In ogni caso, il Regno Unito cammina adesso in una terra sconosciuta. Finora è stato nell’Unione europea tenendo un piede fuori, senza aderire né alla moneta unica né a Schengen, usufruendo dei vantaggi ed evitando qualche svantaggio. Il futuro è una grande incognita. Emmanuel Macron aveva previsto che alla fine Londra sarebbe rimasta nell’Ue; ma il mandato che la maggioranza relativa degli elettori ha assegnato a Johnson con le elezioni del 12 dicembre scorso è chiaro. Molto dipenderà da quale accordo il premier negozierà con Bruxelles (e con Berlino), sempre che riesca a farlo. Londra diventerà un grande paradiso fiscale? O rimarrà in qualche modo agganciata all’area di libero scambio e di regole comuni – per quanto insufficienti – definita dall’egemonia tedesca? Johnson riuscirà a tenere unito il proprio Paese? O vedremo la riunificazione dell’Irlanda e la secessione della Scozia?
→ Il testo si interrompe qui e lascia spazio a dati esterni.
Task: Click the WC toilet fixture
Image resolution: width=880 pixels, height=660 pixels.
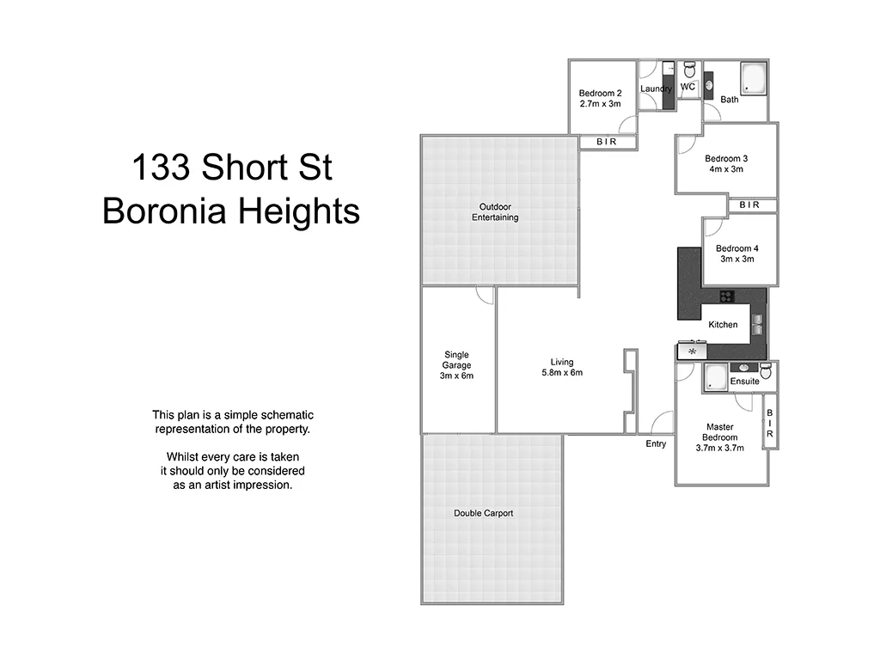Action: (688, 70)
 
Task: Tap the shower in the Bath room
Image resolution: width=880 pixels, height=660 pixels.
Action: (754, 76)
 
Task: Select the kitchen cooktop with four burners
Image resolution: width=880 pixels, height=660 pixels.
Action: (727, 297)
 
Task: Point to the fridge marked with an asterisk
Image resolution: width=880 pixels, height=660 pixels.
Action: (692, 351)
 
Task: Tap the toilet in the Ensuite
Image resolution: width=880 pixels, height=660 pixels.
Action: (766, 370)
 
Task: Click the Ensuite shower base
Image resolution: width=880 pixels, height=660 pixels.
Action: (716, 377)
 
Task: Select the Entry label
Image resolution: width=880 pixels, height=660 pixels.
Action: (656, 443)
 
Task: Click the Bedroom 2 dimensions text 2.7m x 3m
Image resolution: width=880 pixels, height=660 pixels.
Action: (599, 104)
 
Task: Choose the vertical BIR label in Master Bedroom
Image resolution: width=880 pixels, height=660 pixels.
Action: (770, 424)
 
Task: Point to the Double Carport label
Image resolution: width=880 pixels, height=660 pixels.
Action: (483, 513)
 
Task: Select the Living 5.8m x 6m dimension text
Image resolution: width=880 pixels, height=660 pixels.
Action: (562, 373)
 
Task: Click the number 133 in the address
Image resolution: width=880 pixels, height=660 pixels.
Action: (160, 168)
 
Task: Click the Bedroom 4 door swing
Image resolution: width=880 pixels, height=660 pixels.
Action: (712, 227)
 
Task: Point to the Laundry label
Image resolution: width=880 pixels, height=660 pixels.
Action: (656, 89)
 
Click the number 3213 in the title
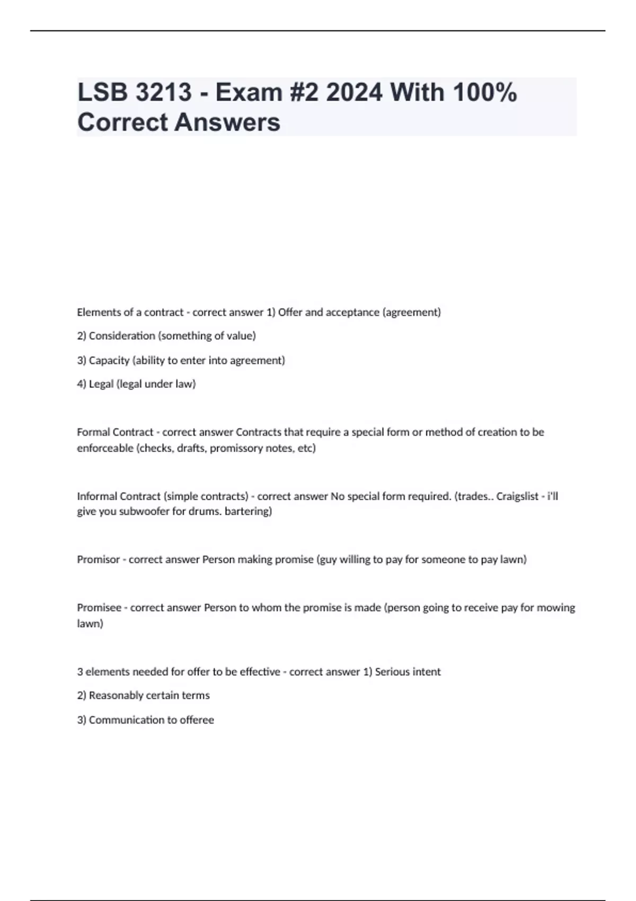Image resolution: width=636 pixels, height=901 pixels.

Forse, più che chiederci cosa accadrà ai britannici, dovremmo chiederci cosa attende coloro che restano. L’asse centrista che governa Germania e Francia, e quindi l’Unione, ha energia per costruire gli Stati Uniti d’Europa, con un presidente eletto dal popolo? O si continuerà a vivacchiare con una burocrazia sempre più invisa agli elettori? Questa è la vera grande domanda. Per avere una risposta dovremo attendere di capire quale sarà la successione ad Angela Merkel. La Cancelliera non se la passa bene, la sua erede designata Annegret Kramp-Karrenbauer si è dimessa, la sua diga contro l’estrema destra vacilla. Eppure dietro la scelta della Brexit c’è proprio l’insofferenza dell’inglese medio verso la Germania, percepita come la padrona d’Europa. Perché, si chiede l’elettore di Johnson, obbedire a un Paese sconfitto per due volte in due sanguinose guerre mondiali? Anche da questa domanda nasce la secessione dall’Europa. Senza nasconderci che il problema dell’immigrazione è molto sentito. È vero che nel Regno Unito la disoccupazione è molto bassa, attorno al 4 per cento di coloro che cercano lavoro. Ma tanti giovani il lavoro non lo cercano neppure. Gli imprenditori preferiscono assumere stranieri disposti a lavorare di più per meno salario. E infatti gli imprenditori non sono affatto entusiasti delle proposte di Johnson. Che non dispiacciono agli inglesi poveri del Nord del Paese e dei suburbi di Londra, percepita come una città sempre meno britannica e sempre più (troppo per qualcuno) multiculturale. La vera capitale del mondo globale. Ma per quanto tempo ancora?